The findings directly support the hypothesis that residual stabilizer (PVP) drives anisotropic electrical behavior in inkjet-printed AgNP structures. 3D chemical mapping reveals PVP enrichment at interfaces between printed layers and at dielectric/conductor boundaries, precisely where charge must traverse in the vertical direction. This interfacial PVP, especially in its non-interacting form that migrates during drying/sintering, likely impedes neck formation and electron transport across layers, explaining the three-orders higher vertical resistivity relative to planar. At nanoparticle scale, the observed core–shell AgNP/PVP arrangement and persistent PVP fragments further rationalize incomplete sintering at low temperatures. Processing at higher temperatures does not uniformly improve conductivity: while moderate temperatures (100–200 °C) promote bridging and reduce planar resistivity, excessive temperatures induce voiding and coalescence that degrade continuity. For multi-material 3D printing, the presence and redistribution of PVP at organic/inorganic interfaces, and interpenetration of AgNPs into the dielectric, complicate interface cohesion and charge transfer. These insights emphasize the need to control stabilizer chemistry and processing pathways to mitigate interfacial barriers and reduce anisotropy.

This work establishes that organic stabilizer residues, specifically PVP, persist and concentrate at critical interfaces in inkjet-printed AgNP structures, causing strong anisotropy in electrical conductivity. Using ToF-SIMS/OrbiSIMS and XPS with nanoscale depth resolution, the study correlates interfacial PVP distribution with elevated vertical resistivity and identifies nanoparticle-scale core–shell features. The results caution against relying solely on higher thermal budgets, which can worsen morphology and conductivity, and point to process-compatible strategies such as in situ UV/IR-assisted sintering, tailored thermal profiles, and reformulated inks with alternative stabilizers that decompose or cleave under low-temperature or photonic activation. The methodology and insights are broadly transferable to other nanomaterial inks and multi-material printed electronics. Future work should explore stabilizer chemistries engineered for facile removal or activation, real-time in situ processing within printers, and interface engineering to optimize charge transport in complex, co-printed device stacks.
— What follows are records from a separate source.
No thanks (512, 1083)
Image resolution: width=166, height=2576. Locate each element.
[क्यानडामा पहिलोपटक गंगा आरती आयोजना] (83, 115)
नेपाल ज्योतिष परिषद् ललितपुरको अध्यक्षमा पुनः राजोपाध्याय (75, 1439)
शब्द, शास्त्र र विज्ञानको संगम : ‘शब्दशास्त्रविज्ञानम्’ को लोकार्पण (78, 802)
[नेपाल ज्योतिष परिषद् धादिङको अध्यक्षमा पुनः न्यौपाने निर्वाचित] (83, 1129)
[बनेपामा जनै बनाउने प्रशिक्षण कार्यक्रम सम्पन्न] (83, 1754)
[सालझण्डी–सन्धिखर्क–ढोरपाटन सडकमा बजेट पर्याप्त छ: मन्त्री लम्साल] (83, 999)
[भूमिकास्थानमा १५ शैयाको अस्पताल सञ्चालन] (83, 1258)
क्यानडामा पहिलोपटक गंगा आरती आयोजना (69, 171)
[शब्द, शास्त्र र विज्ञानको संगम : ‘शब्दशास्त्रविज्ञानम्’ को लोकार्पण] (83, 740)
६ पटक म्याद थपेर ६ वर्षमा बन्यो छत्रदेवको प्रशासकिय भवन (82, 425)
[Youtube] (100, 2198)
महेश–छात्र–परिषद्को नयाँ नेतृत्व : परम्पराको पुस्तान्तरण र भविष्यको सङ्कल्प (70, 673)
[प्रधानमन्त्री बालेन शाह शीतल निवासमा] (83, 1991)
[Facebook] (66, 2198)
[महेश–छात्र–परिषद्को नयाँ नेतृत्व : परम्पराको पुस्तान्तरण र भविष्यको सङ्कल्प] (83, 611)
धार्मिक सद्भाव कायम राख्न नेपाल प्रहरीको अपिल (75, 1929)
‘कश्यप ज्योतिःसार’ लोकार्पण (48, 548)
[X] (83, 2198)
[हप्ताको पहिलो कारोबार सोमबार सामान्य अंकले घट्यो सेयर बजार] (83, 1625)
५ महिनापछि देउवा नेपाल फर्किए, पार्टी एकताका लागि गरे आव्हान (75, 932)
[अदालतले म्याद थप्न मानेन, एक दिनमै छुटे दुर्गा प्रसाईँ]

• Temperature-dependent morphology and conductivity were characterized on Si/SiO2 (and ITO for vertical tests); temperature windows and morphology evolution may vary with different substrates and interfacial energies.
• Vertical resistivity measurements required contact resistance corrections and bespoke top-contact assemblies; residual contact effects may contribute uncertainty despite subtraction using thinner stacks.
• ToF-SIMS depth profiling of buried interfaces in multi-material devices required higher sputter currents and shorter acquisition per level, limiting depth resolution and signal-to-noise compared with single-material stacks.
• Persistence of organics was inferred from representative markers (e.g., C6H10NO+ and XPS N 1s components); absolute quantification across depths is challenging due to matrix effects and varying sputter yields.
• The study focuses on one commercial AgNP ink and one stabilizer (PVP); generalization to other inks/stabilizers requires further validation.